Scott: Yeah. Well, I wanted to really share the message that I believe no one is beyond redemption and your past really doesn’t need to define what you’re able to do in your future. And I would hope that I go there in the book. I mean, there’s lots of drugs, there’s guns, there’s darkness in there, and I would hope that my story would encourage people because you’re going to read it and you’re like, “Oh my gosh, I am definitely not as bad as that guy.” I mean, I thought that I was that. I mean, I hope that would actually give people hope that if you met me over a plate of cocaine at five in the morning 14 years ago in a nightclub or a strip club and someone said, “Hey, that guy is going to raise 1/3 of $1 billion and give 8 million people clean water and he’s going to be married with two beautiful kids and he’s going to make speeches about generosity and charity around the world,” you’d be like, “Haha, not that guy. Definitely not that guy.” So, I would hope that just that the personal story might inspire people. I believe you can actually you could use the darkness in your past for the mistakes you’ve made and you can redeem that and use it for good.
And then I would hope just to get people thinking about water. I mean, this is an issue we are only going to hear more and more about. I would hope that some of the stories might move people to action and to want to be a part of this. I mean, I kind of look at it as an invitation to a party. The party, I can see it in my mind it’s when every human being has the most basic need for health and for life met and that’s now happening in 26 countries around the world. It’s for drilling wells and building all these different systems and so many of these communities how they define the history of their community as before the water came and after the water came, and there’s just so many incredible stories. I’ve been to 69 countries now. I’ve been to Ethiopia 30 separate times and I just hope that the stories in Thirst would inspire people. And I donated the book advance to Charity: Water. I’m not making a penny off of it. All the money goes back to the organization and I would hope that just the book itself would actually bring clean water to people in need.
[CLOSING]
Hal: Wow. I mean, that’s one of the things I’m excited about to read it is your story and the specifics of it, the nitty-gritty and I read some reviews already in Amazon from your pre-readers who’s saying what a phenomenal storyteller you are, but to me it’s you’re doing something so big and so impactful and I think that, I don’t think, I mean I know that every single one of us that’s deep within us, that desire to make an impact to change the world, and I think that it’s priceless to read a story written by someone who’s actually doing that, who went from like you said, the darkness, not just the light but to shining the light on millions of other people. So, I commend you, Scott. I appreciate you. I’m so grateful that we have time to get together today.
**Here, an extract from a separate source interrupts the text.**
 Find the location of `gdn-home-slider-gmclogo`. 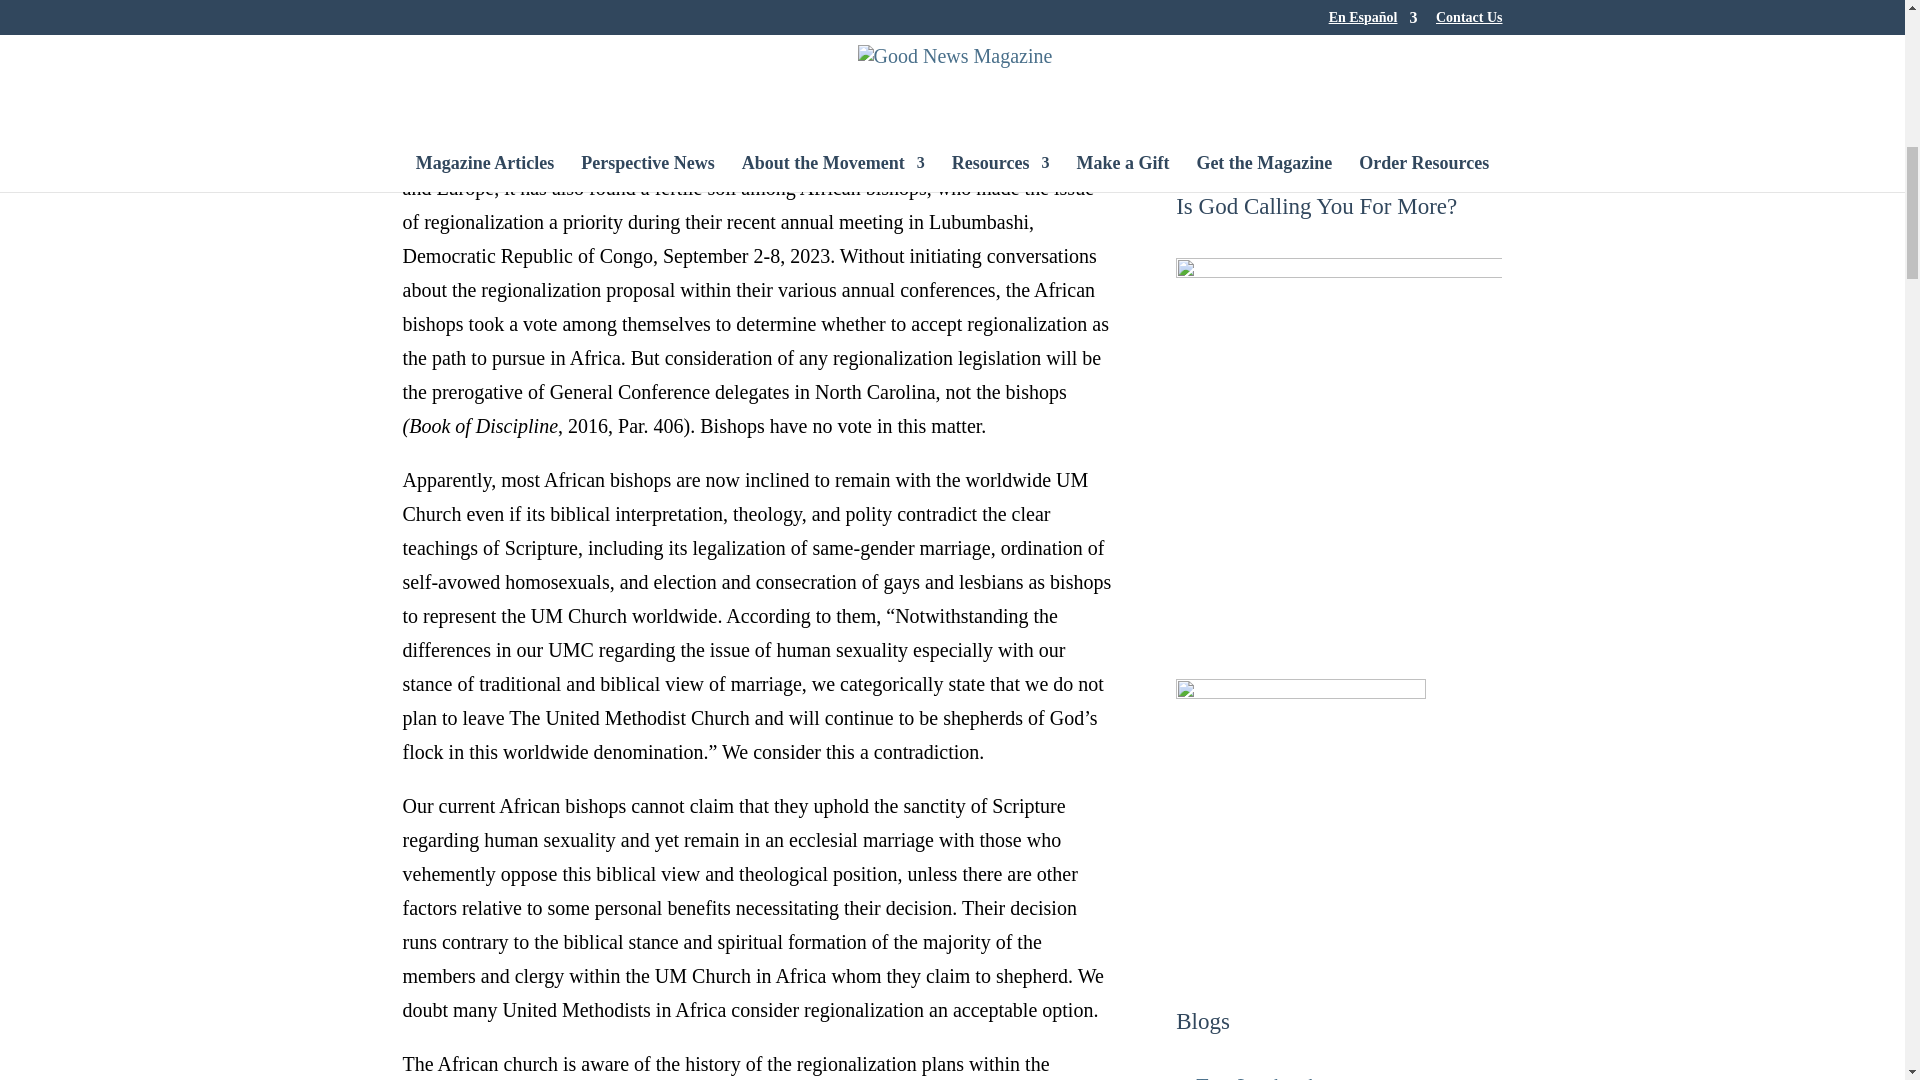

gdn-home-slider-gmclogo is located at coordinates (1324, 82). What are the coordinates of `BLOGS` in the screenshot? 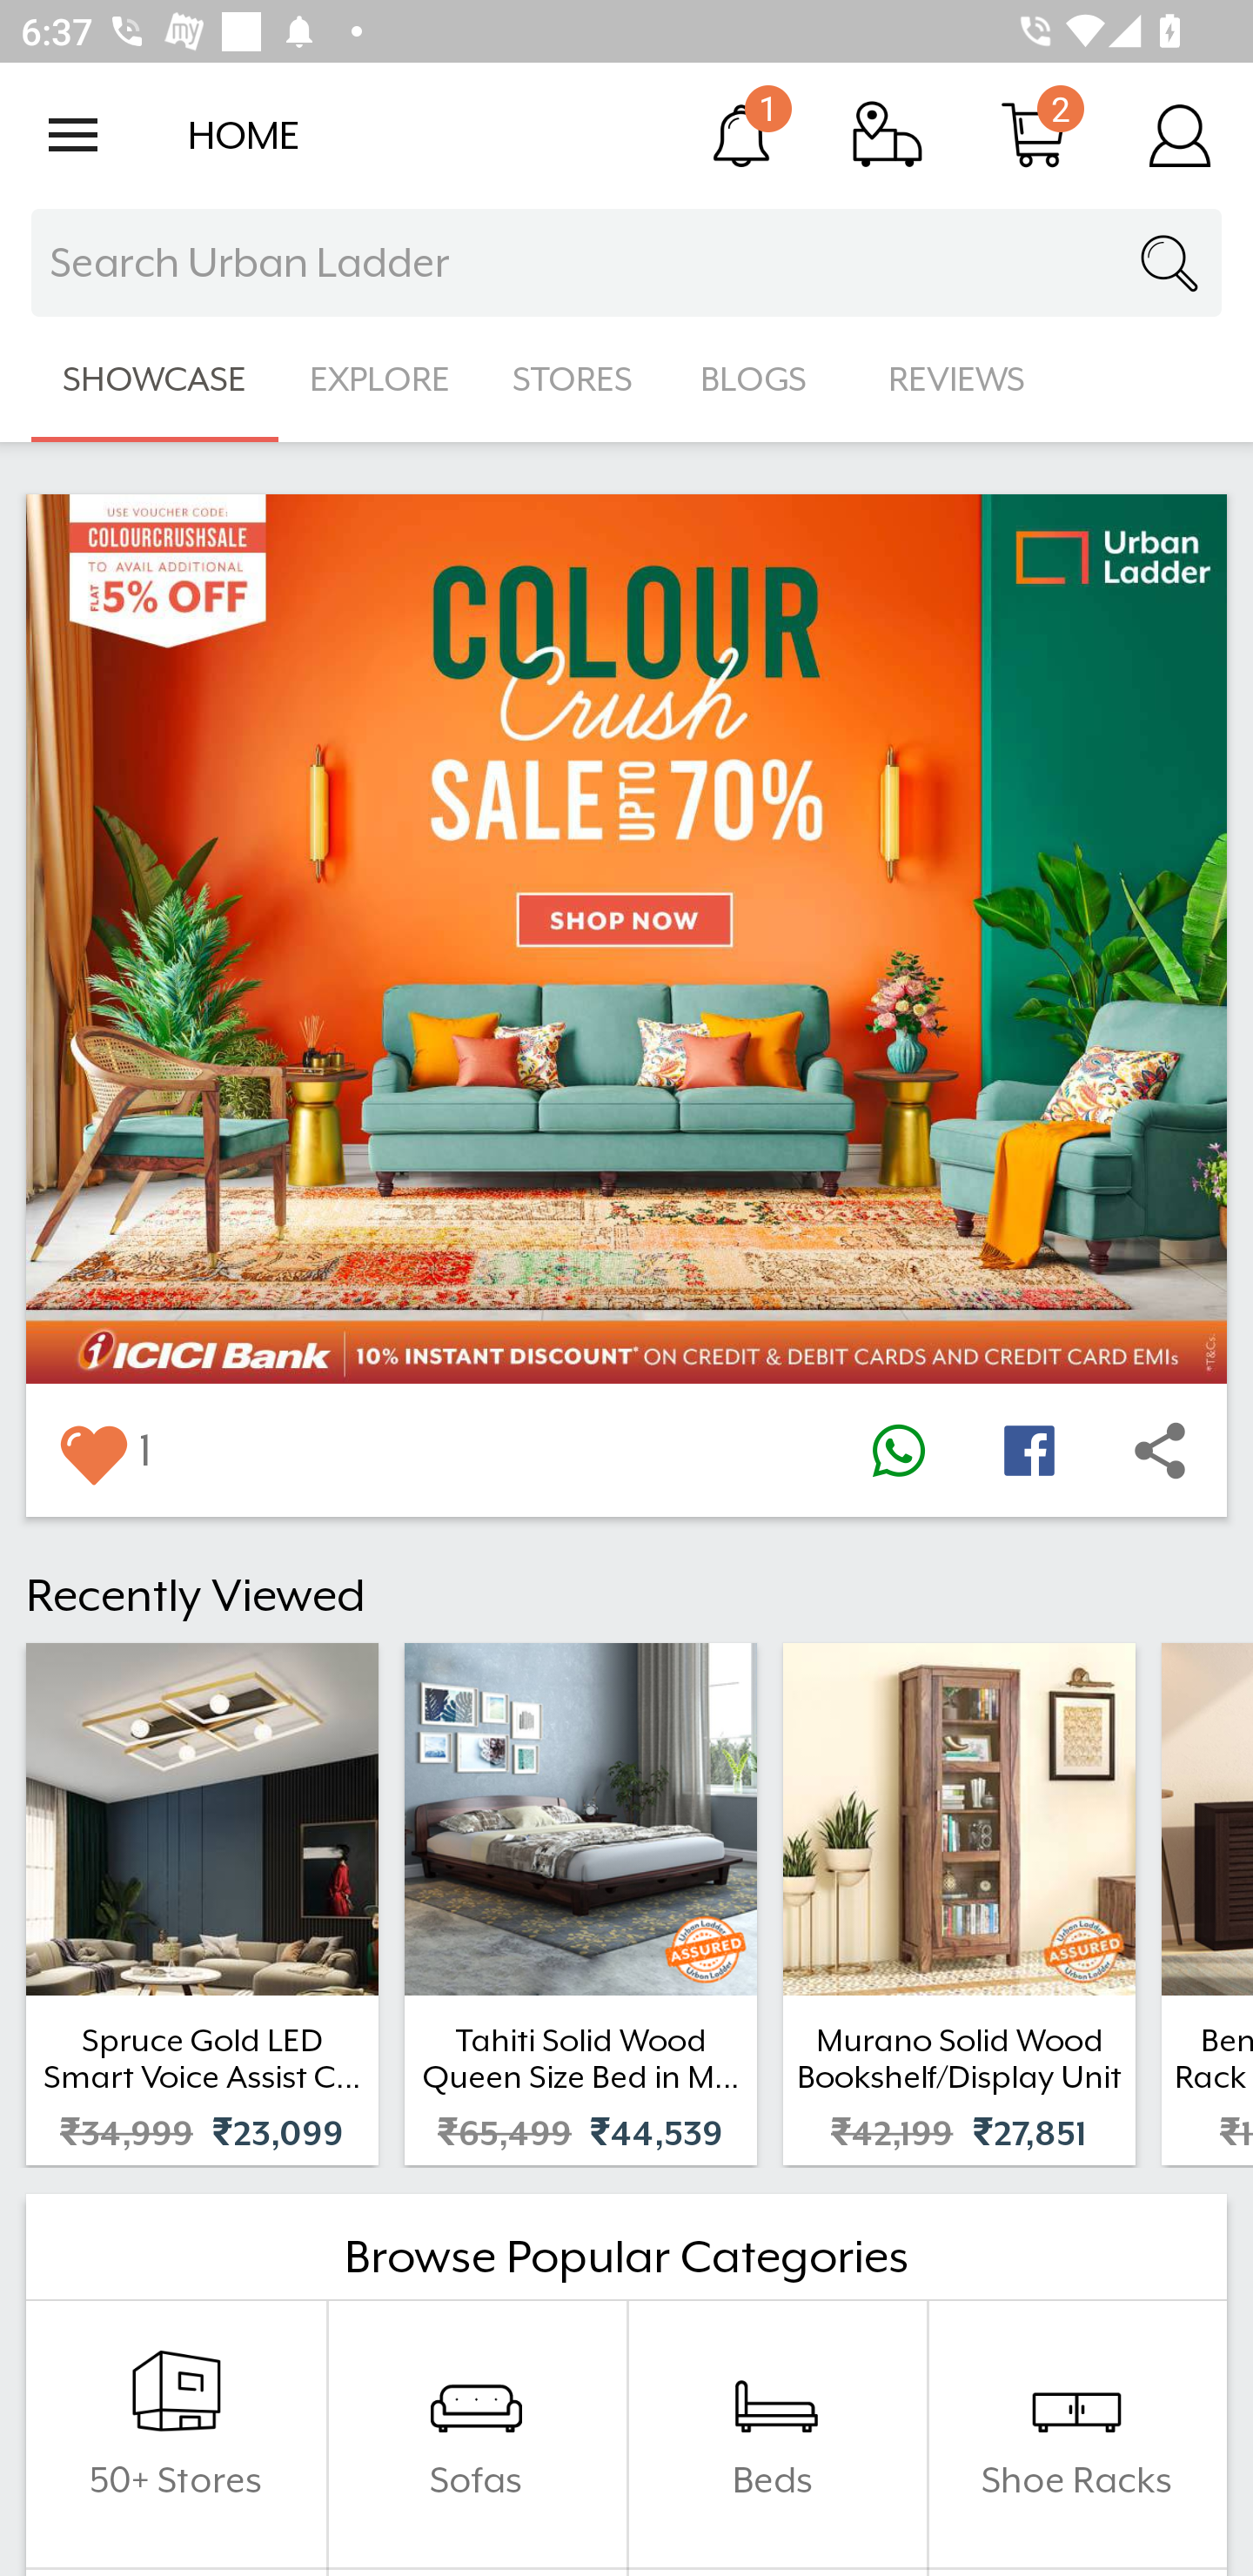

Scott: Thanks so much for having me. I really appreciate you and everything you give to and the joy you bring to the world.
Hal: You got it, brother. Well, for everybody listening, check out the book, Thirst, on Amazon. Go to CharityWater.org/Spring and get involved. Goal achievers, I love and appreciate you. Thank you for tuning in to another episode of the Achieve Your Goals Podcast. I hope you enjoyed this conversation as much as I have. I love you and I will talk to you very, very soon. Take care.
[END]

"I believe no one is beyond redemption and your past really doesn't need to define what you're able to do in your future.”